A violent career criminal has allegedly slashed a stranger in the face on the subway.
The incident happened on Sunday after he was released without bail for a similar attack on a woman in Brooklyn, Fox News Digital has learned.
Brendan Dowling, 40, allegedly walked up to a 41-year-old man sitting on the J train and sliced open his face at about 8:30 a.m. March 6, as the subway car neared the Lower East Side station.
It was Dowling’s sixth arrest since he was released without bail in October after pleading guilty to attempted assault for slashing a woman in the head in Dec. 2020 in downtown Brooklyn, according to police and prosecutors.
It wasn’t immediately clear why he was sprung from jail on the Brooklyn case, but he faces a mandatory minimum of 3 ½ years in prison when he’s sentenced, court records show.
At Dowling’s arraignment Monday in Manhattan criminal court, he was ordered held on $50,000 cash over $150,000 bond on charges of first-degree attempted assault and second-degree assault.

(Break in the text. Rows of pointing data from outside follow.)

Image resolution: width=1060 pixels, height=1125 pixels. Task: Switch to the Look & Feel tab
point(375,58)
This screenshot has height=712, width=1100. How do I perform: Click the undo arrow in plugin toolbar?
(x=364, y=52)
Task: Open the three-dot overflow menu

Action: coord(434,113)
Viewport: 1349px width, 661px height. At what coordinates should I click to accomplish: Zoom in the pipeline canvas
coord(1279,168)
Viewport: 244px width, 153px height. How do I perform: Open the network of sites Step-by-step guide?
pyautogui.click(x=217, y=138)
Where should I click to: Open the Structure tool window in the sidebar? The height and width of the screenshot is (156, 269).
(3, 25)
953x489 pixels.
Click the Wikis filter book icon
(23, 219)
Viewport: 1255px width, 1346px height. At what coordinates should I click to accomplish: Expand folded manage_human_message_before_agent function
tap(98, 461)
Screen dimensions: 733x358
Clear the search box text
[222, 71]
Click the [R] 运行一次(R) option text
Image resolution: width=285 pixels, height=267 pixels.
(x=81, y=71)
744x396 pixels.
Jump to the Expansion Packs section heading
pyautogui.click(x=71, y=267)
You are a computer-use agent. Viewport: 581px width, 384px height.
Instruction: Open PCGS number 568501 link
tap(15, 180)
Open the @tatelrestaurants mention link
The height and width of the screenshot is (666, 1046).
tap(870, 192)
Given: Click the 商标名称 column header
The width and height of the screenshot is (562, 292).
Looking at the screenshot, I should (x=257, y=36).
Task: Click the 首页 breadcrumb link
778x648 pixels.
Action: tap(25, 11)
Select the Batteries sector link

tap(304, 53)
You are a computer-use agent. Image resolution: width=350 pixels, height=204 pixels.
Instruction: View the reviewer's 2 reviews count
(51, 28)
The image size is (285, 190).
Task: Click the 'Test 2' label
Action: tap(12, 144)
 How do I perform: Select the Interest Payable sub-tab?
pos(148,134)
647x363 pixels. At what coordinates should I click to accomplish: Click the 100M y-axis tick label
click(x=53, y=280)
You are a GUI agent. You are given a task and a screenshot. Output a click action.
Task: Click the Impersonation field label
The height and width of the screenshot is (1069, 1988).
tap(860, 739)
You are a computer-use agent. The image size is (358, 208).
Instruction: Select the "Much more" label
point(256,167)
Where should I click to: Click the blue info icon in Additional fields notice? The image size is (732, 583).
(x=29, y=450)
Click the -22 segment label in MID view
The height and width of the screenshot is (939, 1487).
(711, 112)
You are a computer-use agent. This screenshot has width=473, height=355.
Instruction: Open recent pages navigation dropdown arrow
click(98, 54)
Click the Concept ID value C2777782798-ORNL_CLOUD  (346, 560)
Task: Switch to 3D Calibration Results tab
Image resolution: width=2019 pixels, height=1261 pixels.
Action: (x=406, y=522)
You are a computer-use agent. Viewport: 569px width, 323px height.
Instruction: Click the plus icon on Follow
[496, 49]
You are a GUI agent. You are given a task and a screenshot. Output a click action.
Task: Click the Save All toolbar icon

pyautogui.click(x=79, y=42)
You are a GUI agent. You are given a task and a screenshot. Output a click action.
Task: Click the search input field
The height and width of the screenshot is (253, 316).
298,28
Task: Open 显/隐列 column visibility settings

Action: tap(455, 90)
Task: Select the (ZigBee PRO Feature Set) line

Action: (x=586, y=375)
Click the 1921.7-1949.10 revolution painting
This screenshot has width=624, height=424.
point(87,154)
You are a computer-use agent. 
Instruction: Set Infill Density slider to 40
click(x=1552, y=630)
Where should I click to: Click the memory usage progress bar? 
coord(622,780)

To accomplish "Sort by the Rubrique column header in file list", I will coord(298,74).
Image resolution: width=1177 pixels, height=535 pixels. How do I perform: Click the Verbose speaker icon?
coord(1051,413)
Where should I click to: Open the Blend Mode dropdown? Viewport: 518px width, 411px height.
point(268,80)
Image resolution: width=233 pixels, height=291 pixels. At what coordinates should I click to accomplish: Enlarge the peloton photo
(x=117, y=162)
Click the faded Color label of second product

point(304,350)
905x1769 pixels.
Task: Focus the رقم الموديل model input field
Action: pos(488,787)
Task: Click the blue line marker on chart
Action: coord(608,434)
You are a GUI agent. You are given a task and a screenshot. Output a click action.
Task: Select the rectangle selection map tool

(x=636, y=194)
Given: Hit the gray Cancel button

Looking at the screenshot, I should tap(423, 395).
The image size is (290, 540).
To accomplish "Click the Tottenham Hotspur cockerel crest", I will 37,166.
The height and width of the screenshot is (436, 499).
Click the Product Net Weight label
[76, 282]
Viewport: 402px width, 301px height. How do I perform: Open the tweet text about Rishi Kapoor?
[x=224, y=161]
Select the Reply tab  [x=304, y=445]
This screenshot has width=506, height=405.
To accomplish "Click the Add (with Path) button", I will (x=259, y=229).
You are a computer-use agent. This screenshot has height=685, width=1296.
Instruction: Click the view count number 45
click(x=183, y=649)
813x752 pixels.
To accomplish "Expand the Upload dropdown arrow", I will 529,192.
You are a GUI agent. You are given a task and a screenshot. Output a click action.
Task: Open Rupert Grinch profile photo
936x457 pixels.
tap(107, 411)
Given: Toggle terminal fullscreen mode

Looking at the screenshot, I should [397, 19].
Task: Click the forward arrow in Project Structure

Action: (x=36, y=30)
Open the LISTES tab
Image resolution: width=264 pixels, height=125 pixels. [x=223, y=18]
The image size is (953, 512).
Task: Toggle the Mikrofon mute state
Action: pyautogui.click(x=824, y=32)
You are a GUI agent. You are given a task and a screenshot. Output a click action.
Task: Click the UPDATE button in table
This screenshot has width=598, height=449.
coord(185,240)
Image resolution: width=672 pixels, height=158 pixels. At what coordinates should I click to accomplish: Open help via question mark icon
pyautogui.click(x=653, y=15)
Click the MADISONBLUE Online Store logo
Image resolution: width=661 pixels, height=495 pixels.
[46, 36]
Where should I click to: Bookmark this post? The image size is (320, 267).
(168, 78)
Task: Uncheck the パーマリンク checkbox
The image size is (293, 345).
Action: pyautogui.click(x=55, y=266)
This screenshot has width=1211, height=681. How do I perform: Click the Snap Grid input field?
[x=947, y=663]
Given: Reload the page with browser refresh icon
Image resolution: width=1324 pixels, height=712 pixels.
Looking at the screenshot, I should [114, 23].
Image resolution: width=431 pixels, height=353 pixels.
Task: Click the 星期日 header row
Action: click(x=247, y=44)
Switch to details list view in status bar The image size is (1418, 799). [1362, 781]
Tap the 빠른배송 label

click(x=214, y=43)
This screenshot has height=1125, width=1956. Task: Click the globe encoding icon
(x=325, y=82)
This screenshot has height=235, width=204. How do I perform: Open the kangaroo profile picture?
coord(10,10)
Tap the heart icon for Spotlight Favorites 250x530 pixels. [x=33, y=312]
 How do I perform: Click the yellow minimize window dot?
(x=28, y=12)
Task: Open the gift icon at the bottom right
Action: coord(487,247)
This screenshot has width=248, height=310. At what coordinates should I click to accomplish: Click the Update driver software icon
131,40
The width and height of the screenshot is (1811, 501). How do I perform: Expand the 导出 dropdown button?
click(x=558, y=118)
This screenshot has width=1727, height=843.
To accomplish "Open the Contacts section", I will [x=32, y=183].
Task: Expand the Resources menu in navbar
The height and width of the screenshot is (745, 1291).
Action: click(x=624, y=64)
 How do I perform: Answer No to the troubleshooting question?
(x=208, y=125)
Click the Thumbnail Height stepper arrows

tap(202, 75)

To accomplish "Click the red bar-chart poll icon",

Manhattan prosecutors said they were probing whether the slashing was motivated by anti-Asian bias. It was the latest in a string of vicious assaults on straphangers.
Transit crimes surged 184% from Feb. 28 to March 6 compared to the same period in 2021, according to newly released data from New York Police Department. In the prior week, subway crime had surged 205% compared to the same period in 2021.
Fox News Digital was the first to report that anti-Asian hate crime complaints had skyrocketed by a staggering 343% from 2020 to 2021.
Another man, Denzel Hodge, was nabbed March 4 in Brooklyn and held without bail for allegedly stabbing two subway riders in separate incidents and assaulting a third person.
He is accused of plunging a knife into the back of a 77-year-old woman at about 8:10 a.m. March 1 in Cypress Hills Brooklyn in an unprovoked attack. Last month, he allegedly punched a 20-year-old woman in the head then stabbed her repeatedly in the stomach at a different Brooklyn subway station.
Last weekend at least seven straphangers were assaulted, including a man who narrowly escaped an assailant swinging an ax, according to the New York Post.
The spike in subway violence comes after Mayor Eric Adams launched a program on Feb. 21 to remove the mentally ill and homeless from the transit system and connect them with services.
During a press conference announcing the Subway Safety Plan, he acknowledged that many New Yorkers no longer feel safe on the subway.
“We are going to ensure that fear is not New York’s reality,” Adams said.
Attorneys for Dowling and Hodge didn’t immediately return requests for comment.